THE TASKS>
a - Decide whether each statement agrees with the R thread below. Answer yes or no for each, and quote the words from the thread that decide it.
(i) The poster wants a subset containing only observations where DifferenceMonths is less than 3.
(ii) After the conversion attempt, str() showed DifferenceMonths as a numeric variable.
(iii) The comment says str() is less helpful than dput() for testing possible solutions.
b - Echo the part of the R thread starting at "str(KRASMCCDataset_final)" and ending at "2 2 2 2 2 ...", word for word.

PAGE EXTRACT>
--- BEGIN ---

0

I am new to R and am having issues trying to work with a large dataset. I have a variable called DifferenceMonths and I would like to create a subset of my large dataset with only observations where the variable DifferenceMonths is less than 3.

It is coded into R as a factor so I have tried multiple times to convert it to a numeric. It finally showed up as numeric in my Global Environment, but then I checked using str() and it still shows up as a factor variable.

Log:

DifferenceMonths<-as.numeric(levels(DifferenceMonths))[DifferenceMonths]

Warning message:
NAs introduced by coercion 

KRASDiff<-subset(KRASMCCDataset_final,DifferenceMonths<=2)

Warning message:
In Ops.factor(DifferenceMonths, 2) : ‘<=’ not meaningful for factors

str(KRASMCCDataset_final)

'data.frame':   7831 obs. of  25 variables:
 $ Age                : Factor w/ 69 levels "","21","24","25",..: 29 29 29 29 29 29 29 29 29 29 ...
 $ Alive.Dead         : Factor w/ 4 levels "","A","D","S": 2 2 2 2 2 2 2 2 2 2 ...
 $ Status             : Factor w/ 5 levels "","ambiguous",..: 4 4 5 5 4 5 5 5 4 5 ...
 $ DifferenceMonths   : Factor w/ 75 levels "","#NUM!","0",..: 14 14 14 14 14 14 14 14 14 14 ...

Thank you!

divibisan
  • 10,372
  • 11
  • 36
  • 56
  • 1
    When asking for help, you should include a simple [reproducible example](https://stackoverflow.com/questions/5963269/how-to-make-a-great-r-reproducible-example) with sample input and desired output that can be used to test and verify possible solutions. A `str()` isn't as helpful as a `dput()` for testing possible solutions. It also looks like you clearly have values that are not numeric in there like "#NUM!" – MrFlick Mar 28 '18 at 19:21

1 Answers1

1

It's ugly, but you want:

as.numeric(as.character(DifferenceMonths))

--- END ---

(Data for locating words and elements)
--- BEGIN ---

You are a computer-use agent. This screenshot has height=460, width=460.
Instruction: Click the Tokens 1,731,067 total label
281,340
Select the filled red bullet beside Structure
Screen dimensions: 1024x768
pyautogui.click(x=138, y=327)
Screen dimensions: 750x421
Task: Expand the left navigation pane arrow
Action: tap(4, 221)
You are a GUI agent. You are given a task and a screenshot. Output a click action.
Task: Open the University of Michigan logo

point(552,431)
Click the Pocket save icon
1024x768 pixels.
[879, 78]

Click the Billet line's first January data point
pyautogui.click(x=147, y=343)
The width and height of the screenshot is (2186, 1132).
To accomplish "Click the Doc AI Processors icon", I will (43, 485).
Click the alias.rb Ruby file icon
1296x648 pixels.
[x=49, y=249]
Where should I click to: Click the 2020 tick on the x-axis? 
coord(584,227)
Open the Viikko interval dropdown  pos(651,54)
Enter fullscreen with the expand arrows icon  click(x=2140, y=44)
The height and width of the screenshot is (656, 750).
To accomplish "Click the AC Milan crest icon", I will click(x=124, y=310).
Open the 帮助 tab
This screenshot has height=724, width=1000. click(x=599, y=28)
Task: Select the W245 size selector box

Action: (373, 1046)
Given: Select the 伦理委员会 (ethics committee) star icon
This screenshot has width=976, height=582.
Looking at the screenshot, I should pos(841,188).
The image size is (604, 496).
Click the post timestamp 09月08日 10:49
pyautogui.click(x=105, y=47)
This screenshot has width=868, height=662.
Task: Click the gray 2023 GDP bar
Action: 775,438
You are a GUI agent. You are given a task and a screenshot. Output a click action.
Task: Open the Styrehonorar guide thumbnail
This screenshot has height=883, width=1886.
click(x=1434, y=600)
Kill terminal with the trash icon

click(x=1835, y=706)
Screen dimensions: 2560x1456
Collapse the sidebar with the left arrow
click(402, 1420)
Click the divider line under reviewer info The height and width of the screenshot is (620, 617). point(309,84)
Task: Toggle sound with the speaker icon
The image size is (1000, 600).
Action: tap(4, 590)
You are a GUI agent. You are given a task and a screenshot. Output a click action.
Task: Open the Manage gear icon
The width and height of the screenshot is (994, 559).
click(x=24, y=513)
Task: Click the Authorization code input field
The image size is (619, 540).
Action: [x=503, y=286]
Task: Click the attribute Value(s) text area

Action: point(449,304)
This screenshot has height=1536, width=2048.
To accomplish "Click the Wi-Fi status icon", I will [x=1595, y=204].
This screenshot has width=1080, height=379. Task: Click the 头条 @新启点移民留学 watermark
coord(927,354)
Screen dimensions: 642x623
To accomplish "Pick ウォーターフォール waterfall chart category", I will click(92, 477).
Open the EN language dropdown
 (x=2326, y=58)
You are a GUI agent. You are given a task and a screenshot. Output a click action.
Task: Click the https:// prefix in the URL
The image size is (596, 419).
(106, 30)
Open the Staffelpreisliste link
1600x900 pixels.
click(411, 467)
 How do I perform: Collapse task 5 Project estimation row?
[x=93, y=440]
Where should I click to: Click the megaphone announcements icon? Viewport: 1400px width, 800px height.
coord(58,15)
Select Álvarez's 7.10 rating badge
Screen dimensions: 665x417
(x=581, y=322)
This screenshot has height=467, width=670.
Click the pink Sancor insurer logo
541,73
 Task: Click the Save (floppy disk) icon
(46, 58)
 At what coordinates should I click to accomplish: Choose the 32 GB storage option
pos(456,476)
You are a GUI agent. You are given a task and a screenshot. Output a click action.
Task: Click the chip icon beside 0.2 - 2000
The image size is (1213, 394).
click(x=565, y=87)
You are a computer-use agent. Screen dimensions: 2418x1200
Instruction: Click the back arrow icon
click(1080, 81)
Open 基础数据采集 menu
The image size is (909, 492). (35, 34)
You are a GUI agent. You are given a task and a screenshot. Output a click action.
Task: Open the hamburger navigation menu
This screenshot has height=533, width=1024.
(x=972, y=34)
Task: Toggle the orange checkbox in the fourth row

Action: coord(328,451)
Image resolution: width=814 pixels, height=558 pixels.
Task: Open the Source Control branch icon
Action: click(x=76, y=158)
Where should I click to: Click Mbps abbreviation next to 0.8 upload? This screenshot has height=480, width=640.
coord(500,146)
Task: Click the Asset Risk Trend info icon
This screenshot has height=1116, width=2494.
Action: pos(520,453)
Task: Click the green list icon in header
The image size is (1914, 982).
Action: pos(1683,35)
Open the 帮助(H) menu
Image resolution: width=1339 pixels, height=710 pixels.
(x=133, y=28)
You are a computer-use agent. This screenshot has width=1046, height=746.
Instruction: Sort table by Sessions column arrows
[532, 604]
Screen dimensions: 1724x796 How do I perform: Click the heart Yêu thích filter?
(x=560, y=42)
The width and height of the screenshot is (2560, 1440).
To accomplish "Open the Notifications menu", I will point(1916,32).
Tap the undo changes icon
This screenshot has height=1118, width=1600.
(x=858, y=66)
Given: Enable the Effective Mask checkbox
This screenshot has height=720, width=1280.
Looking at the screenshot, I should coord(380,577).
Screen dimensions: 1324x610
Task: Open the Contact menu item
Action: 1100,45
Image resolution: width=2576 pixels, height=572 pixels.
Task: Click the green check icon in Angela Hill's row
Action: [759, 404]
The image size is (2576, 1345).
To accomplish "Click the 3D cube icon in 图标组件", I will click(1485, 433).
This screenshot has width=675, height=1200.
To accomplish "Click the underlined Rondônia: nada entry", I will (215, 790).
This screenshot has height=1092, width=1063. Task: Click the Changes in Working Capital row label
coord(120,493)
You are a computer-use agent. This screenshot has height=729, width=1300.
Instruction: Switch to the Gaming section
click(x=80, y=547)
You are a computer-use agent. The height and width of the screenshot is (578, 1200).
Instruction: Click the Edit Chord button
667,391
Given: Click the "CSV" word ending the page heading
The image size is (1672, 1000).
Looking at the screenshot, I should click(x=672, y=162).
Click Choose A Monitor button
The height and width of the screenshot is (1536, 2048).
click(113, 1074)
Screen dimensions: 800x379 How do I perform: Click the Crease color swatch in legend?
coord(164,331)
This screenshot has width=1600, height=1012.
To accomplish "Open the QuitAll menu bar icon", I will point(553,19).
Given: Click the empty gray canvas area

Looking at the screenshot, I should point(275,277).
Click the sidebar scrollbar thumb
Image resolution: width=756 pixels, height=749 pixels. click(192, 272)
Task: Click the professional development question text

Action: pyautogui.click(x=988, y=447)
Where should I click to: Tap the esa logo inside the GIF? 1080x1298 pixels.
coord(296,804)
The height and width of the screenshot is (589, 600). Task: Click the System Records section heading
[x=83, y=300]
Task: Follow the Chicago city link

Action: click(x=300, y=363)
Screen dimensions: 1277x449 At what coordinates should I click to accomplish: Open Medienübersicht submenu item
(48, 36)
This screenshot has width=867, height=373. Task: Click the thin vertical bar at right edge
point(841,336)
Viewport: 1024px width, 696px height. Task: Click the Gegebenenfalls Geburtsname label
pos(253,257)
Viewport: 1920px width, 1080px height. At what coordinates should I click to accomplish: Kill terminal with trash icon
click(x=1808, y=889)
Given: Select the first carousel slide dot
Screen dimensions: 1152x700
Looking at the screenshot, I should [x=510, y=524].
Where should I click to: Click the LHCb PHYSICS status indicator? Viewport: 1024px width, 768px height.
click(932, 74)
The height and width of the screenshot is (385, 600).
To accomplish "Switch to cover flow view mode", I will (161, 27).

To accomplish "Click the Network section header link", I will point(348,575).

--- END ---

RESPONSES TO THE EXERCISE>
a -
(i) Yes: "I would like to create a subset of my large dataset with only observations where the variable DifferenceMonths is less than 3."
(ii) No: "I checked using str() and it still shows up as a factor variable."
(iii) Yes: "A `str()` isn't as helpful as a `dput()` for testing possible solutions."

b -
str(KRASMCCDataset_final)

'data.frame':   7831 obs. of  25 variables:
 $ Age                : Factor w/ 69 levels "","21","24","25",..: 29 29 29 29 29 29 29 29 29 29 ...
 $ Alive.Dead         : Factor w/ 4 levels "","A","D","S": 2 2 2 2 2 2 2 2 2 2 ...